Computational Techniques in Medicine
What are Computational Techniques?
Computational Techniques are quick, easy, reliable, and efficient methods for solving mathematical, scientific, engineering, geometrical, geographical, and statistical problems. These techniques invariably utilize computers, and hence the name. They are specifically, steps or algorithm-based execution for achieving a solution to the problems. In other words, computational Techniques deliver solutions using mathematical models and Computational Tools.
Suitability of Computational Techniques in Medicine
Computational intelligence tools and techniques can add great value to the Medical and Biomedical industry. In a sense, computational intelligence could be considered a complementary toolbox to standard Operational Research (OR) methods and techniques for optimization, problem-solving, and decision-making.
As a result, the computational have become the method of choice for problems and areas having specific characteristics, as mentioned below:
- High degree of complexity,
- Linguistic representation of concepts or decision variables,
- High degree of uncertainty, Lack of precise or complete data sets, etc.
Applications:
The following paragraphs discuss applications computational techniques in Medical and Biomedical industry.
Computational Medicine
Computational Medicine aims to advance healthcare by developing computational models of disease, personalizing these models. This Personalization is achieved using data from patients, and applying these models to improve the diagnosis and treatment of disease. The personalized patient models can discover:
- Novel risk biomarkers,
- Predict disease progression,
- Designs optimal treatment,
- Identify new drug targets for treating cancer, cardiovascular disease, and neurological disorders.
Computational Techniques in Drug Discovery
Computer-Aided Drug Design (CADD) Technique significantly decreases the number of compounds necessary to screen. Interestingly CADD achieves this while retaining the same level of lead compound discovery. Many compounds that are predicted to be inactive can be skipped, and those predicted to be active can be prioritized. Thereby reducing the cost and workload of a full high-throughput screening (HTS) without compromising lead discovery. Additionally, traditional HTS assays often require extensive development and validation before they can be used. CADD requires significantly less preparation time. Hence the experimenters can perform CADD studies while thetraditional HTS assay is being prepared.

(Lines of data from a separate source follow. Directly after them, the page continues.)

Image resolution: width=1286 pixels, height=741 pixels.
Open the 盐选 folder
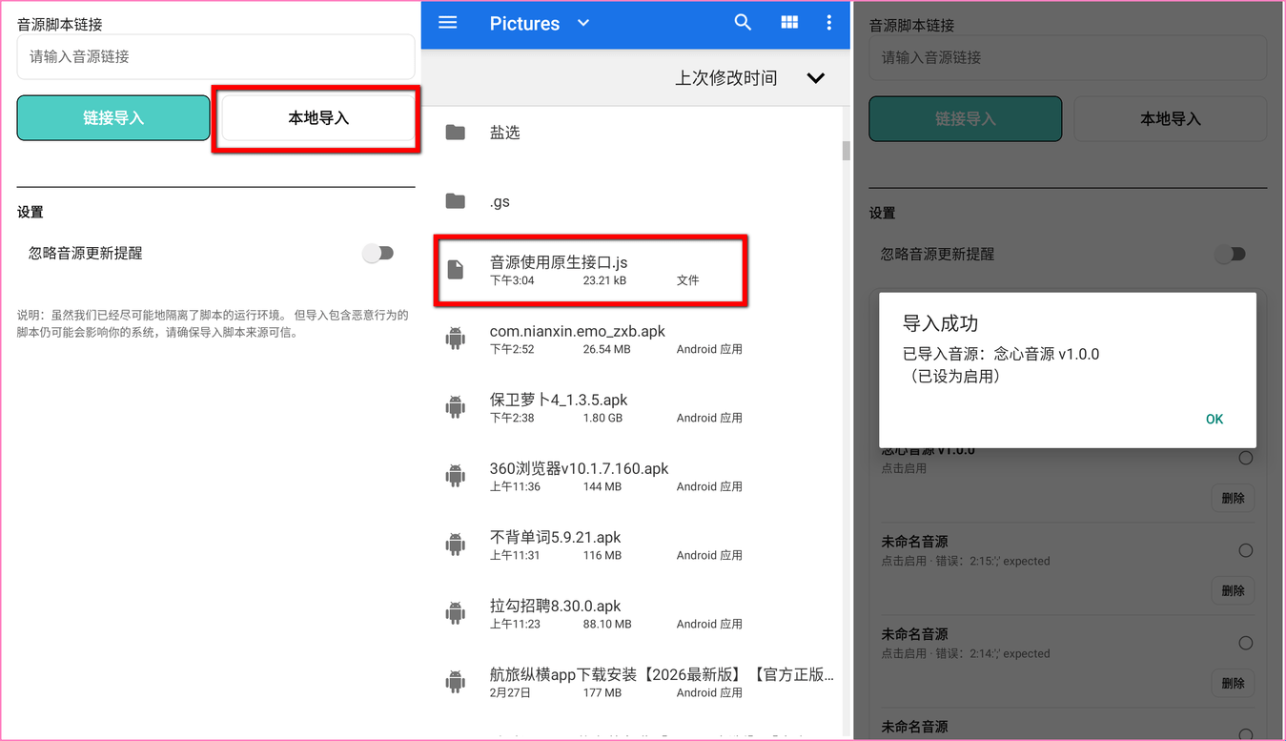pos(504,133)
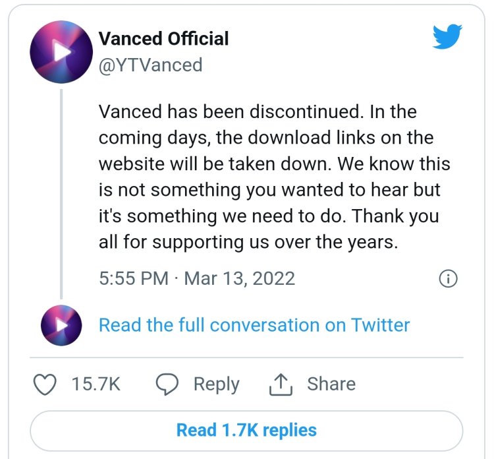
Task: Read the full conversation on Twitter
Action: (254, 325)
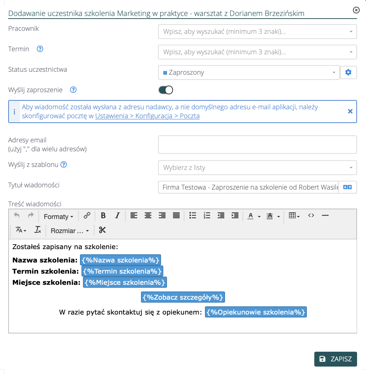Turn off the Wyślij zaproszenie switch
This screenshot has height=374, width=366.
pos(166,90)
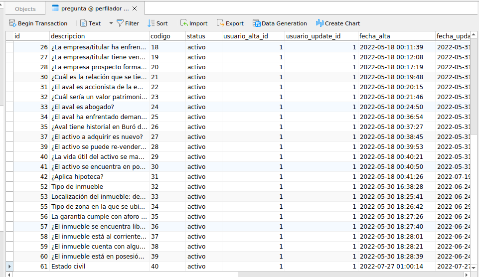
Task: Click the fecha_alta column header
Action: point(396,36)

Finally, the fact that both of these tools can be used in parallel provides an additional benefit for CADD in a drug discovery project. It is capable of increasing the hit rate of novel drug compounds because it uses a much more targeted search than traditional HTS and combinatorial chemistry. It not only aims to explain the molecular basis of therapeutic activity but also to predict possible derivatives that would improve activity.
Nuclear Medicine and Radiotherapy
Modeling and simulation in radiation-related practices are becoming more and more popular. As a result, various algorithms, codes, and software have been developed for the same. For example, researchers are using the Monte Carlo method, role model the interaction of photons, electrons, positrons, and neutrons with the environment. Interestingly the approach provides most accurate representation of dose distributions in the patient and phantom calculations.

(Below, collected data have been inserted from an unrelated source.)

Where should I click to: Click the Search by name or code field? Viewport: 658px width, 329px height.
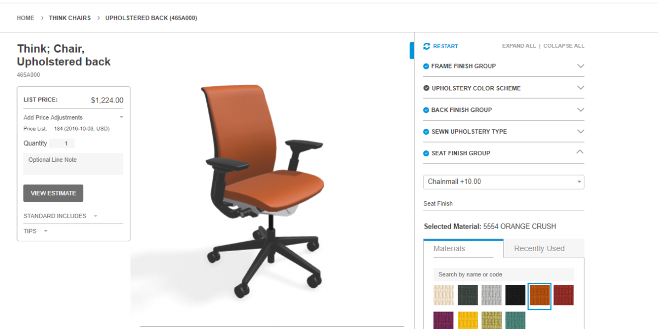(503, 274)
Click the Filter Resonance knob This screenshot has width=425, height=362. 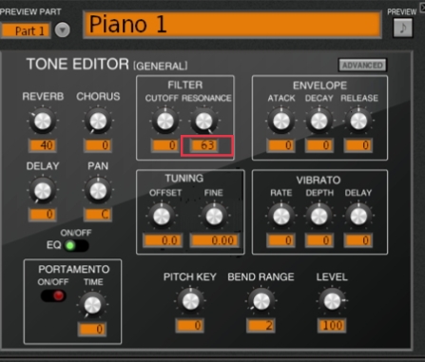point(203,121)
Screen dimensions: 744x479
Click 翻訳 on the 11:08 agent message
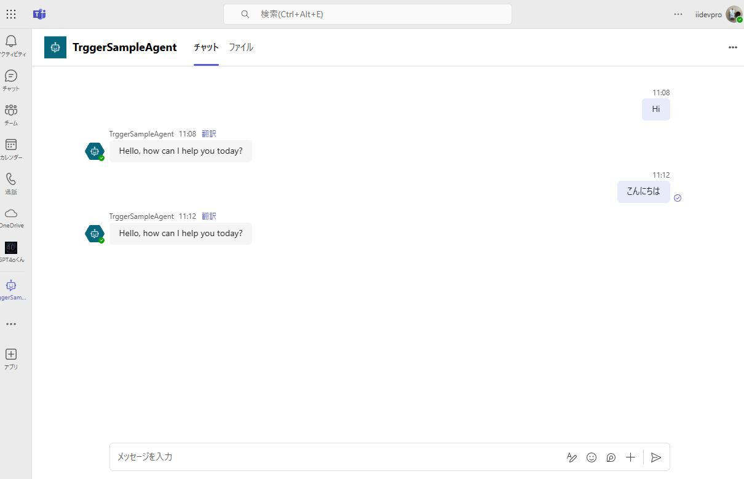click(208, 133)
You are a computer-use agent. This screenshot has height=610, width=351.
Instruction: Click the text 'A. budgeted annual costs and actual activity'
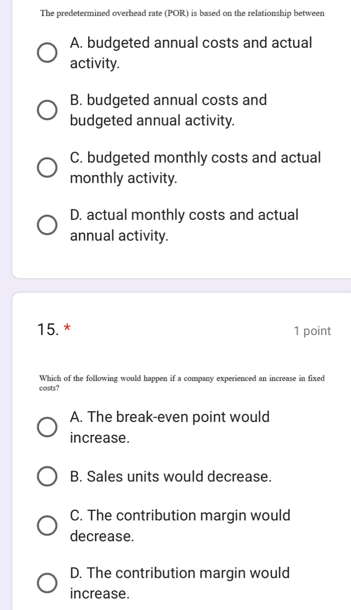191,53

Furthermore, the techniques are extend their applications in nuclear medicine.
Therapeutic Decision-Making
The current paradigm for surgery planning for the treatment of cardiovascular disease relies exclusively on diagnostic imaging data. Firstly, the data defines the present state of the patient. Secondly, the Empirical data can be helpful to evaluate the efficacy of prior treatments for similar patients and to judge a preferred treatment. Owing to the individual variability and inherent complexity of human biological systems imaging and empirical data alone are insufficient to predict the outcome of a given treatment for an individual patient. As a result, the physician utilizes computational tools to construct and evaluate a combined anatomic/physiologic model to predict the outcome of alternative treatment plans for an individual patient.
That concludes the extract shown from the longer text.